RESEARCH : The Big Questions
The research in my lab is concerned with delineating the neural basis of language and the processes and mechanisms involved in speaking and understanding. Particular focus of the lab is on speech, lexical processing, and the interface between sound structure and the lexicon. We are interested in the processes involved in how the continuous acoustic signal is transformed by perceptual and neural mechanisms into the sound structure of language, how sound structure of language maps on to lexical form (the mental dictionary), and how the mental dictionary is organized for the purposes of language comprehension and production.. Conversely, we are interested in the processes involved in the mapping from conceptual representations to lexical form and how lexical form ultimately interfaces with speech planning and ultimately articulatory implementation. We use a number of experimental paradigms including eyetracking, categorization and discrimination, priming, and acoustic analysis of speech production.

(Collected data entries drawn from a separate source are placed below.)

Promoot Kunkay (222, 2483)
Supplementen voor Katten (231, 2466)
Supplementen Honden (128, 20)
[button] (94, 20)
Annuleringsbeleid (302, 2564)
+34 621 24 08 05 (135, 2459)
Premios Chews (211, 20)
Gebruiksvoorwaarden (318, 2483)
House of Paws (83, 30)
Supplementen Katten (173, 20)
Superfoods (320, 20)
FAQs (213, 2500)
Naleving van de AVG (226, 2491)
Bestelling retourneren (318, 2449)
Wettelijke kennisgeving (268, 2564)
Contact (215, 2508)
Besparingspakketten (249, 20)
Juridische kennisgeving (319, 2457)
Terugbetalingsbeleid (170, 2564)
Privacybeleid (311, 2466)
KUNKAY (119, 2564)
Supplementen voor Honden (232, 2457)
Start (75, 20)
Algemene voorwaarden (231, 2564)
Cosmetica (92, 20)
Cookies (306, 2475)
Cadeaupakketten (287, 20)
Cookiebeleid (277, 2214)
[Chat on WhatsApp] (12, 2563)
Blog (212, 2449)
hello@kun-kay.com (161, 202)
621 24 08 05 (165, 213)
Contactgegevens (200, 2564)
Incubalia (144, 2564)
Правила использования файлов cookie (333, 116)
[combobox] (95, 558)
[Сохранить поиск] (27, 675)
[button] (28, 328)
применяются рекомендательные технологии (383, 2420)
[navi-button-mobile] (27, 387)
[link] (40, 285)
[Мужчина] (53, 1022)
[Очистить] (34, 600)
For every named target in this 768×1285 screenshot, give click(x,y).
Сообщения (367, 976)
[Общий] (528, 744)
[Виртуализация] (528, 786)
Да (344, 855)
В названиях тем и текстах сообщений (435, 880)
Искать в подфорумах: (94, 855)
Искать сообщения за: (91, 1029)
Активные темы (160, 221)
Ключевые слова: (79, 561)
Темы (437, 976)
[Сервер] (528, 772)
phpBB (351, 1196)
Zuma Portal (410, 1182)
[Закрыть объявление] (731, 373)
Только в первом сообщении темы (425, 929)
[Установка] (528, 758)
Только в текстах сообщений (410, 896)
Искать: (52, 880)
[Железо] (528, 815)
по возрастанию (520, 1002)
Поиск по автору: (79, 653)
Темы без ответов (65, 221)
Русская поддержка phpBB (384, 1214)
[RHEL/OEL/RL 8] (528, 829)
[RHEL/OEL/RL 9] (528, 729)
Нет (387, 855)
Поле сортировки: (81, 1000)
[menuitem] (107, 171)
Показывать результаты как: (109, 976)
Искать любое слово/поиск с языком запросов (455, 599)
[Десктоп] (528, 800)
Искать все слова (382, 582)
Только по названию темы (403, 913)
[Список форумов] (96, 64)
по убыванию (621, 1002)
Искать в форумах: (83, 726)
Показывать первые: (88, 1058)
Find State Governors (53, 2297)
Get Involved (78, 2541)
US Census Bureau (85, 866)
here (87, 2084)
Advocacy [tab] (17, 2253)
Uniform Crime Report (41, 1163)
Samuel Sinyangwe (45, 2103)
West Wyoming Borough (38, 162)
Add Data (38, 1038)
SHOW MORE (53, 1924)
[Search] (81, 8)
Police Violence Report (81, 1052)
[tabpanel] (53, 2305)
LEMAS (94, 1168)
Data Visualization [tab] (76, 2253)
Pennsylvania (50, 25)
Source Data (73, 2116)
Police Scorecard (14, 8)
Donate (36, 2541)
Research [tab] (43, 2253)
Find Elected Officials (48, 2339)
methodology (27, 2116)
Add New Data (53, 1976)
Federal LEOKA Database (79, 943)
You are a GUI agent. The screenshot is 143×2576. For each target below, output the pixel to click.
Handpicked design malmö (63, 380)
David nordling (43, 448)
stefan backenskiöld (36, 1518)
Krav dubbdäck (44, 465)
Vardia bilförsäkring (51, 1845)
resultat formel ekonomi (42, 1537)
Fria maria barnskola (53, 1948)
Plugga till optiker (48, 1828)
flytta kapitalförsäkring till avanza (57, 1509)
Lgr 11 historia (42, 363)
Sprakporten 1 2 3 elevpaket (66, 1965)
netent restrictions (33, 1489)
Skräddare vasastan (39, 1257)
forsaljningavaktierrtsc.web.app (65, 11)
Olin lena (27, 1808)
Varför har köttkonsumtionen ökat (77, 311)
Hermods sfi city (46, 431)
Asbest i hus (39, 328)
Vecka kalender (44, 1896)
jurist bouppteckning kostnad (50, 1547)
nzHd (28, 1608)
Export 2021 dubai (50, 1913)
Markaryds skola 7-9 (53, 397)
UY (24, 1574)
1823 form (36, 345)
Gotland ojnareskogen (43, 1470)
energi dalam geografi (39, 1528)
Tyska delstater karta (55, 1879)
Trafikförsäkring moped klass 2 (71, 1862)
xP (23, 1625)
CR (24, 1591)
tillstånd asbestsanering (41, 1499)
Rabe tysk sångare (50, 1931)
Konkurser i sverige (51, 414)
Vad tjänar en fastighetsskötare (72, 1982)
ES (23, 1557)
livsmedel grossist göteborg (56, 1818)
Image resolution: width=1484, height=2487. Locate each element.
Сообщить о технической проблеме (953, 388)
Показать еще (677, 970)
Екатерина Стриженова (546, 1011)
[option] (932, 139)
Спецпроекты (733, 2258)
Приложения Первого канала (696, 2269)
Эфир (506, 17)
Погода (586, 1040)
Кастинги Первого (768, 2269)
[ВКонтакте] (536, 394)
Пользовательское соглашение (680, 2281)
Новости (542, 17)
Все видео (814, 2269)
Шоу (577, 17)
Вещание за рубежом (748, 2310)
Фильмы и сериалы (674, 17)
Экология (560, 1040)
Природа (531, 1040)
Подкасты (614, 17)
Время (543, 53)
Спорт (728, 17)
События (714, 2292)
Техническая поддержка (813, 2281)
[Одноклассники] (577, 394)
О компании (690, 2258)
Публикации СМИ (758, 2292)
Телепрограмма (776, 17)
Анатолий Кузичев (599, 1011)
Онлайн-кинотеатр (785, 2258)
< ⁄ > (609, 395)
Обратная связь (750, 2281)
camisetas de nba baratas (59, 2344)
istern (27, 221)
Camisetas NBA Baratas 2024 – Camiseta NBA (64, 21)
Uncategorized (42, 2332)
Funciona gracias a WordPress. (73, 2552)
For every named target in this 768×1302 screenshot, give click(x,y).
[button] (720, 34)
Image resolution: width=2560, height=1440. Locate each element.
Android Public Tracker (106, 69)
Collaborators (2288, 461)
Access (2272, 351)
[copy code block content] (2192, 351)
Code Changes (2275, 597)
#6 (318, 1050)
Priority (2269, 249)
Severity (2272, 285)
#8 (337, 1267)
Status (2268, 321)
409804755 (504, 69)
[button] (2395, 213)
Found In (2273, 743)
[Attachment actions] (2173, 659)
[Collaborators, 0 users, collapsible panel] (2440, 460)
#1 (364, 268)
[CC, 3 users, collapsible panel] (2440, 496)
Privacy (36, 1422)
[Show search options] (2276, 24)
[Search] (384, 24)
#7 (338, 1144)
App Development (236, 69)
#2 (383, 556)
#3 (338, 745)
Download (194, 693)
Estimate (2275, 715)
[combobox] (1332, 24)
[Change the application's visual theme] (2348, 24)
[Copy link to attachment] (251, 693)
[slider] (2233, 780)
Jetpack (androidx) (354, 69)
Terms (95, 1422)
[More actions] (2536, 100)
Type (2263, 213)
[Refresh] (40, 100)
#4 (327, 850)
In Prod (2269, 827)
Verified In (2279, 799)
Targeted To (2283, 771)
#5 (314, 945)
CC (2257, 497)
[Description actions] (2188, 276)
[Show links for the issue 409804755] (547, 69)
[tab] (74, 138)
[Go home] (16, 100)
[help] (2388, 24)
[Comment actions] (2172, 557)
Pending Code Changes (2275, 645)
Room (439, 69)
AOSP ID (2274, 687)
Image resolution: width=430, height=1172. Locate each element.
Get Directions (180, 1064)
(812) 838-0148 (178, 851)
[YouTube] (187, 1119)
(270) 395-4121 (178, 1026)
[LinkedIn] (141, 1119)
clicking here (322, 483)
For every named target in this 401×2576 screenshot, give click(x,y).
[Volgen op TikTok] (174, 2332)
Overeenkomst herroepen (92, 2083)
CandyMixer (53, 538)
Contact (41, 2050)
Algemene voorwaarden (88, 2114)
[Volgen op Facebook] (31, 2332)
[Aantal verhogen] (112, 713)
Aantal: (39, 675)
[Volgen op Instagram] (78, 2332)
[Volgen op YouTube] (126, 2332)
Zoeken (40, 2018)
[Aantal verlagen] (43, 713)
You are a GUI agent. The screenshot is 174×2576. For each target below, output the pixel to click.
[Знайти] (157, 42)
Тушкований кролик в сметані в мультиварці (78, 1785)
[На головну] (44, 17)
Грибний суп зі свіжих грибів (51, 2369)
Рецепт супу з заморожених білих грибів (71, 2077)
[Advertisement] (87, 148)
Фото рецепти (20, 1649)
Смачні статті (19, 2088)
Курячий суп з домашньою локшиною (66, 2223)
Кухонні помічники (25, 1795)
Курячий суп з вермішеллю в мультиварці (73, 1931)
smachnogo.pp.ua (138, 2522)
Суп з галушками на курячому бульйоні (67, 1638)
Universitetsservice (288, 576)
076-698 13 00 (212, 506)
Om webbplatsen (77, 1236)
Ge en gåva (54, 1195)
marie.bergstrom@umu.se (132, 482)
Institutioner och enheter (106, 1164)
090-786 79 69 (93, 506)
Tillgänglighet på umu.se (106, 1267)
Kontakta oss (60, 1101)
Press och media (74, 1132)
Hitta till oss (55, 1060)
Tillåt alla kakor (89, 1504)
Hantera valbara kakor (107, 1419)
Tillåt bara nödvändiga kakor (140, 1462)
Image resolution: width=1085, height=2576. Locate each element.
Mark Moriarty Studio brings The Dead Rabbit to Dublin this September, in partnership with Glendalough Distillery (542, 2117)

Broad questions that the lab is currently working on include:
- how does competition at various levels of the linguistic grammar (phonetics, phonology, lexical, semantic) influence processing? What are the neural systems underlying competition? Are the same neural systems recruited irrespective of the level of the grammar at which competition arises?
- to what extent does competition at one level of the grammar affect processing at other levels of the grammar? In other words, to what extent is language interactive and what are the neural substrates of these interactive processes? To
what extent is word recognition and speech perception influenced by top-down processes?
- How do listeners perceive a stable phonetic percept despite the many sources of variability, e.g. vowel context, phonetic position, speaking rate? How does our perceptual and neural system 'know' that some differences
matter, i.e. when a difference changes the phonetic category and other differences do NOT matter, i.e. when a difference does not change the phonetic category?
- How do we learn phonetic categories? To what extent do the statistics of the input shape the structure of the phonetic category? How does the neural system respond to differences in these properties as people learn a new phonetic category?